The Superior

23 F. Cas. 428, 5 Sawy. 346, 1879 U.S. Dist. LEXIS 56
CourtDistrict Court, D. California
DecidedJanuary 3, 1879
StatusPublished

This text of 23 F. Cas. 428 (The Superior) is published on Counsel Stack Legal Research, covering District Court, D. California primary law. Counsel Stack provides free access to over 12 million legal documents including statutes, case law, regulations, and constitutions.

Bluebook
The Superior, 23 F. Cas. 428, 5 Sawy. 346, 1879 U.S. Dist. LEXIS 56 (californiad 1879).

Opinion

HOFFMAN, District Judge.

The facts of this case are not seriously disputed. In the early part of 1870, one Johnson succeeded in getting possession of, and making away with, the schooner Superior, then in the custody of the libellant as sheriff of the city and county of San Francisco, under an attachment levied at the suit of the California Cracker Company against one Clay, the alleged beneficial owner. Johnson, after putting a crew on board, proceeded with the schooner, and in command of her, to Port Townsend, Washington territory, where he contracted debts to a considerable amount for supplies and necessaries. The sheriff, having ascertained her whereabouts, followed her to Port Townsend, and was about to reclaim her, when Rothschild, who had furnished the supplies, filed a libel against her in the admiralty court of the territory. The sheriff thereupon paid Rothschild’s bill, took an assignment of his claim, and returned with the vessel to this city.
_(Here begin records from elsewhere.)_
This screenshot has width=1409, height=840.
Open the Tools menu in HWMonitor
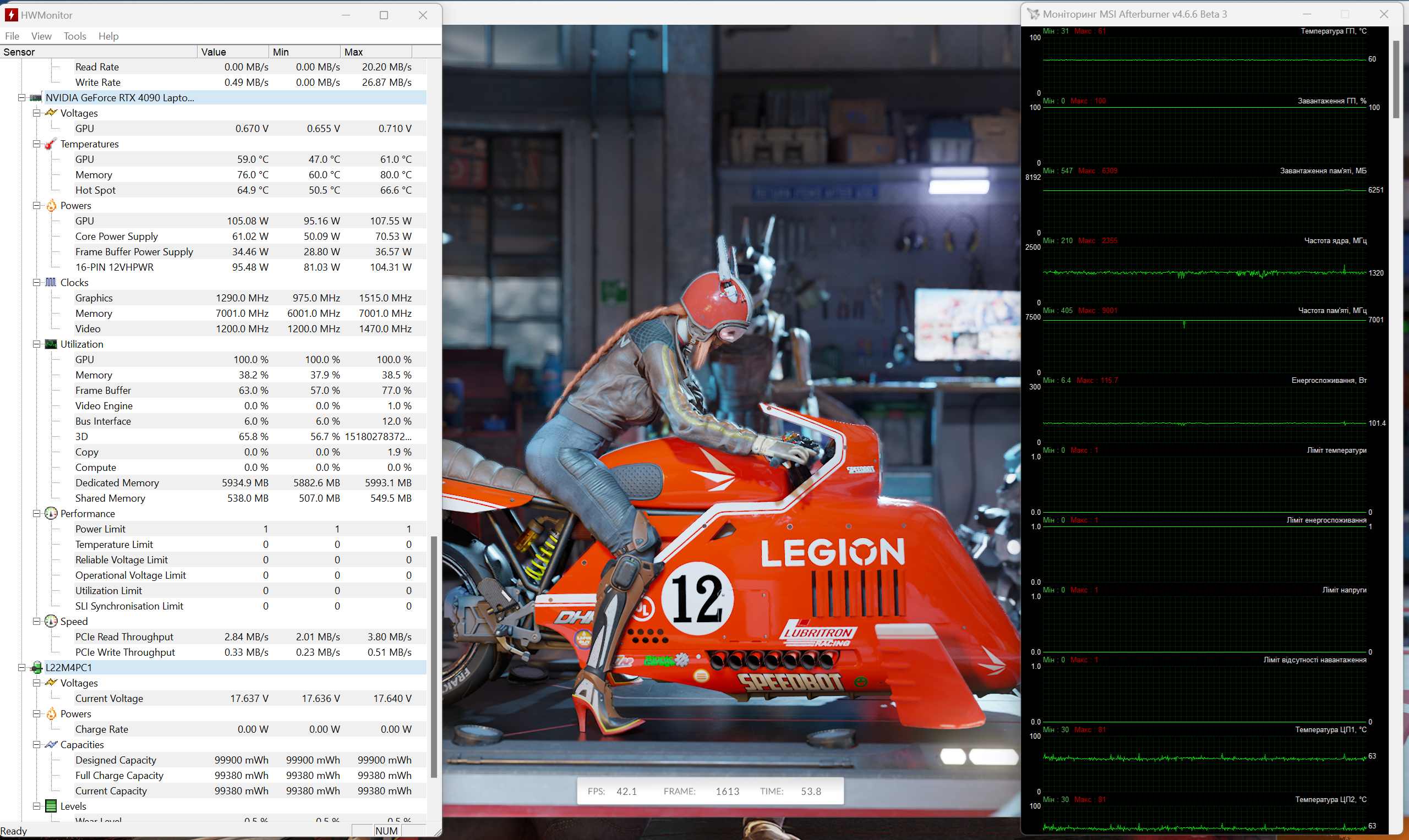pos(75,36)
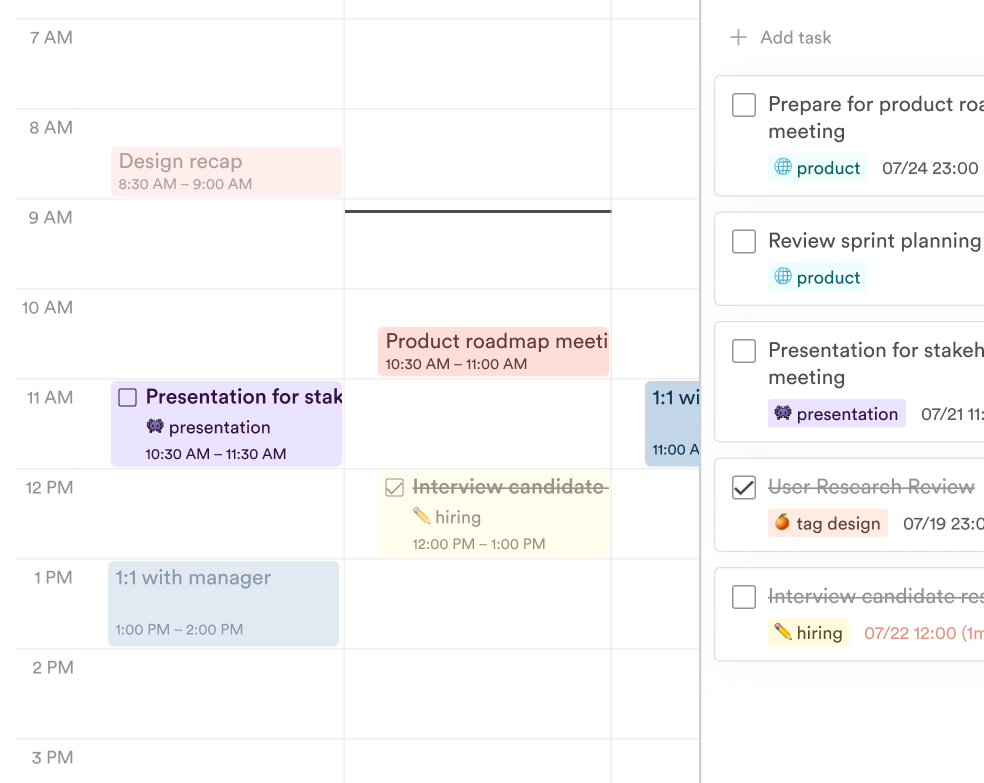The image size is (984, 783).
Task: Check off the Prepare for product roadmap task
Action: [x=744, y=104]
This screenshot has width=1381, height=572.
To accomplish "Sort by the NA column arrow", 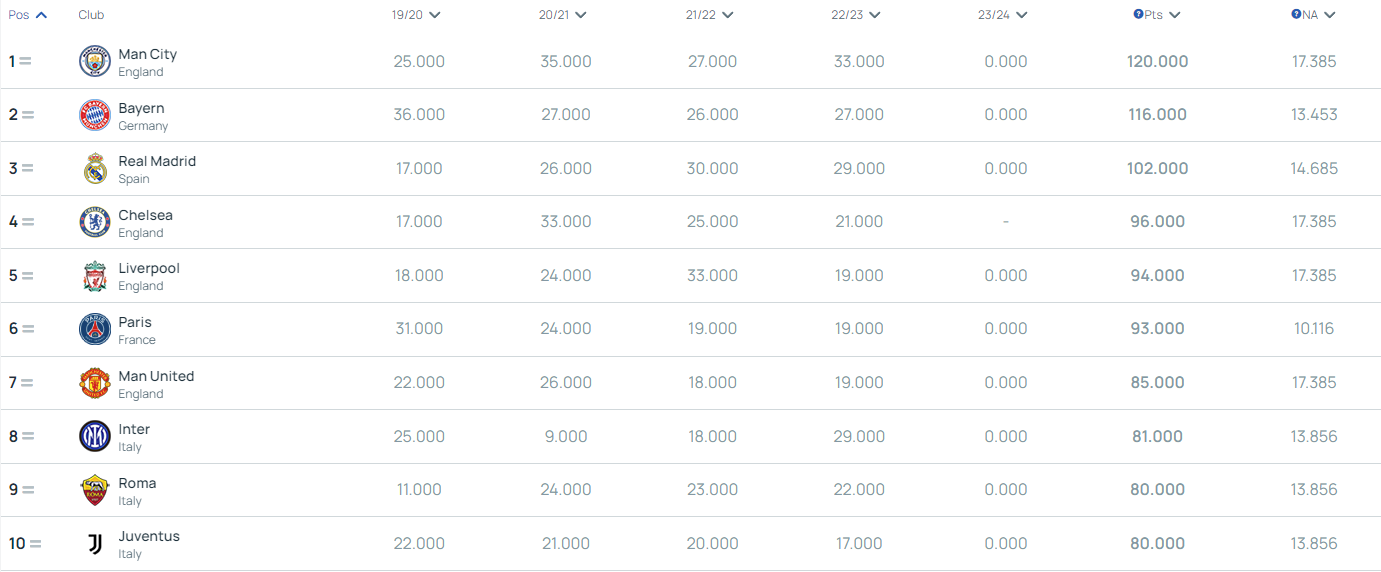I will tap(1329, 15).
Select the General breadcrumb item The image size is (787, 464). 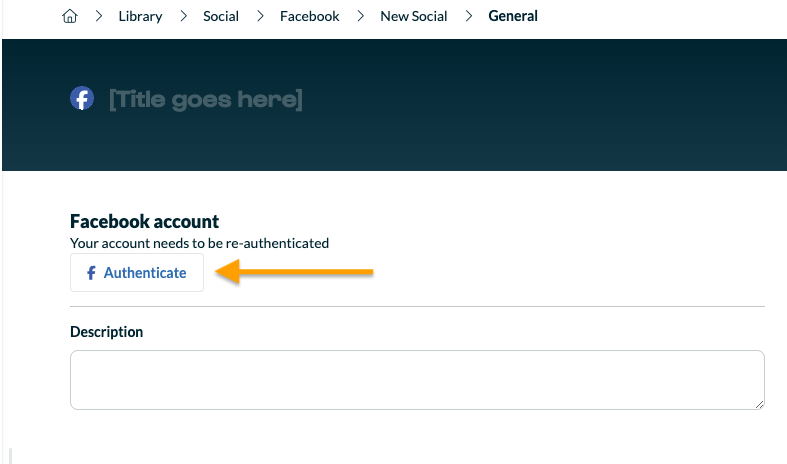pos(513,16)
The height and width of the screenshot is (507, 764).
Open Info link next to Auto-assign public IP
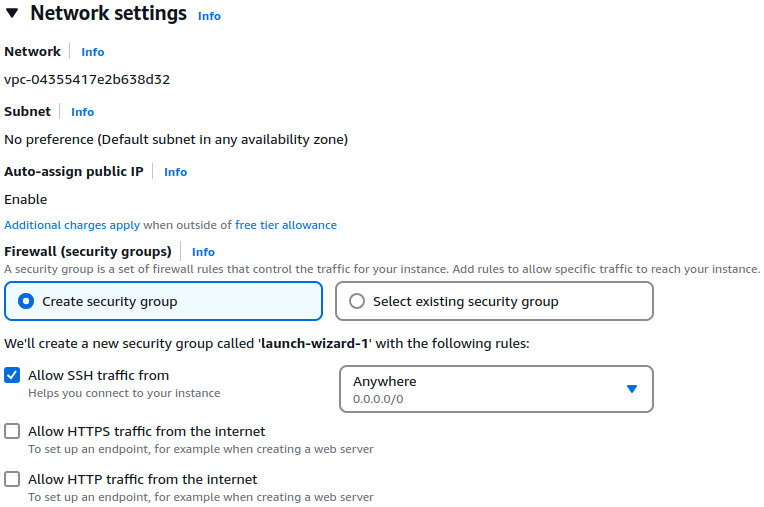click(x=175, y=172)

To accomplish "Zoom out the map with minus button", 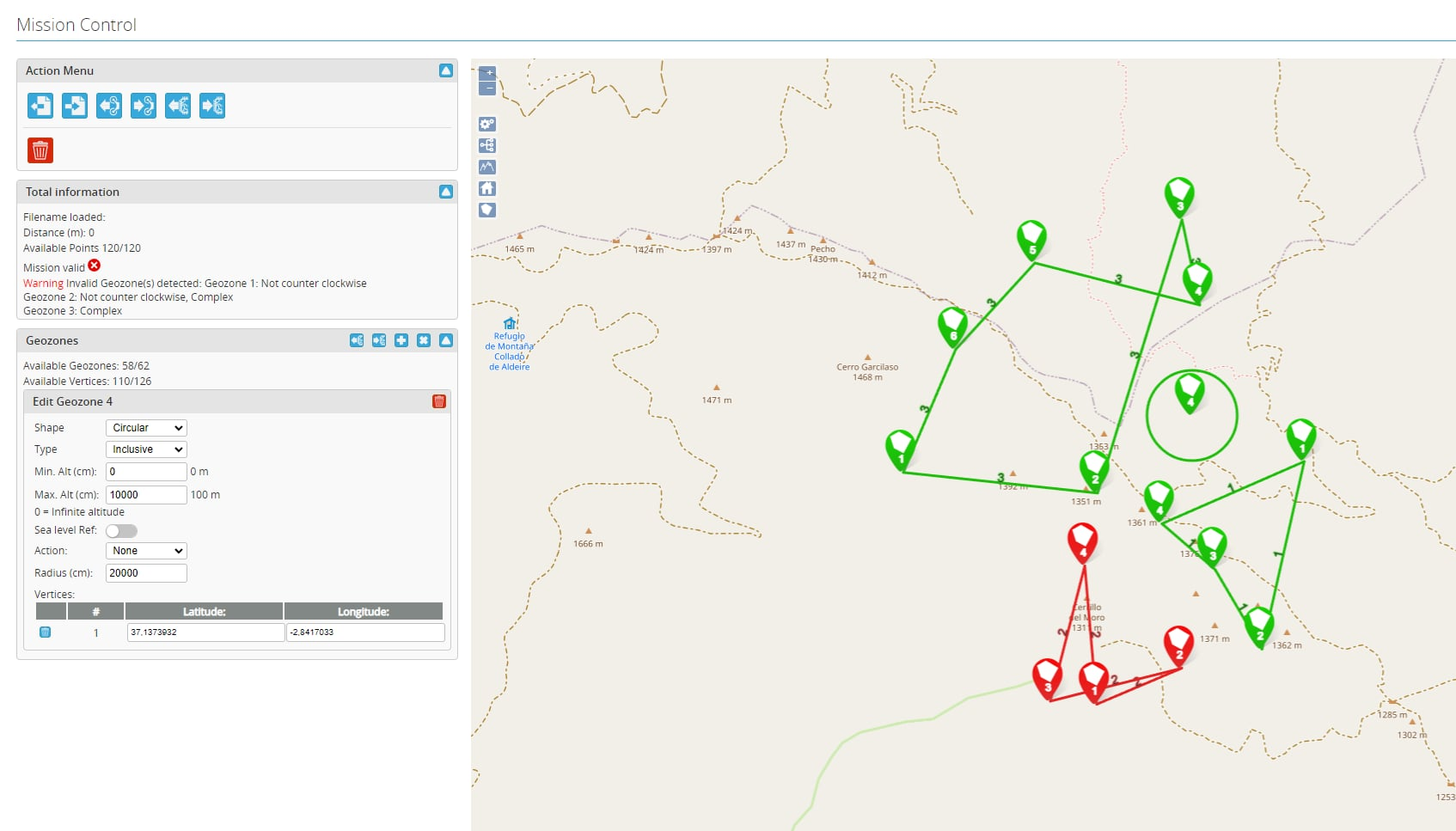I will [x=487, y=89].
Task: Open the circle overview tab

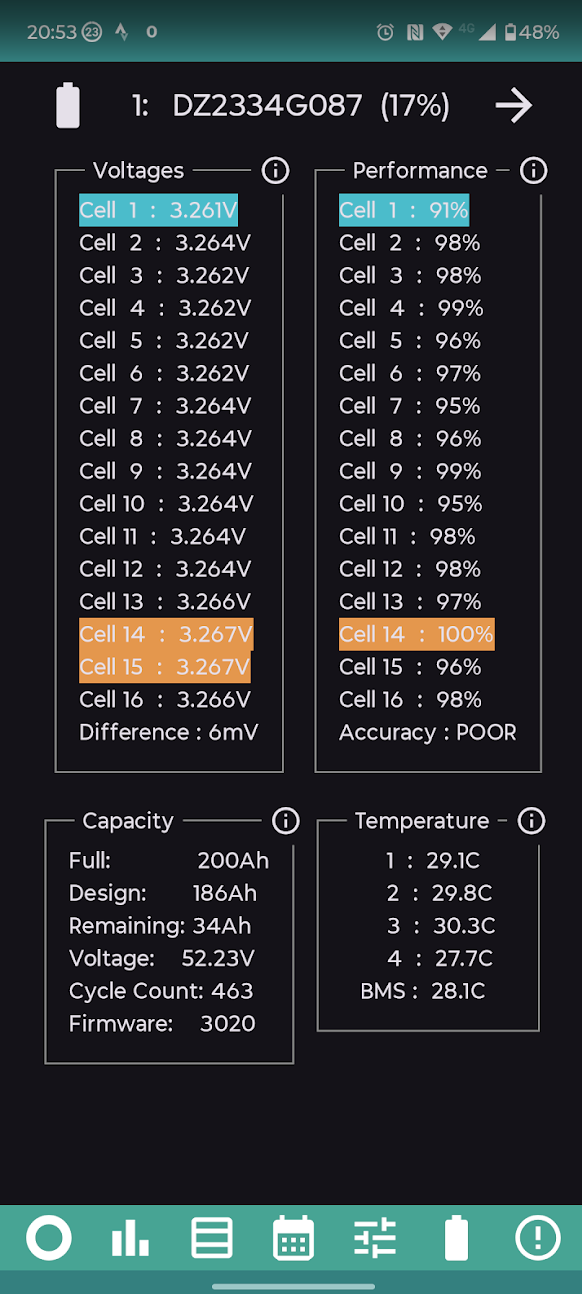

She remained in his possession until on or about the eleventh of December, 1876, when judgment having been obtained by the cracker company in the suit against Clay, and execution issued, she was sold by the sheriff at public auction, the company becoming the purchaser. On the fifteenth of January, 18Í7, Peter Larsen filed a libel in this court against the schooner, which was then in possession of the cracker company, under a bill of sale to them by the sheriff. The vessel remained in the custody of the marshal until on or about January 29, 1877, when Orrington Betts, m whose name she stood in the records of the custom house, sold her to Thomas D. Young, the present claimant, for the sum of eight thousand four hundred dollars, of which one thousand two hundred dollars was paid in cash, and applied in satisfaction of Larsen’s claim, and the balance by a negotiable promissory note, which has since been paid. The bill of sale executed by Betts to Young was at once recorded, and the cracker company having failed to record their bill of sale from the sheriff,.the property in the vessel was subsequently adjudged to Young, as an innocent, bona fide purchaser for value from the legal owner of record under a bill of sale having priority of record. On the thirtieth day of January, the present libel was filed by Nu-nan, as the assignee of Rothschild.

The claim of the libellant, if maintained, involves the affirmation of the following propositions: 1. That Rothschild had a valid lien on the vessel; 2. That the sheriff had the capacity to, and in fact did, succeed to the rights of Rothschild, by virtue of the latter’s assignment to him; 3. That his official sale of the vessel, without notice of the existence of the lien, did not amount to a waiver of it in favor of a subsequent purchaser for value, and without notice; 4. That his lien has not been lost by his laches in prosecuting.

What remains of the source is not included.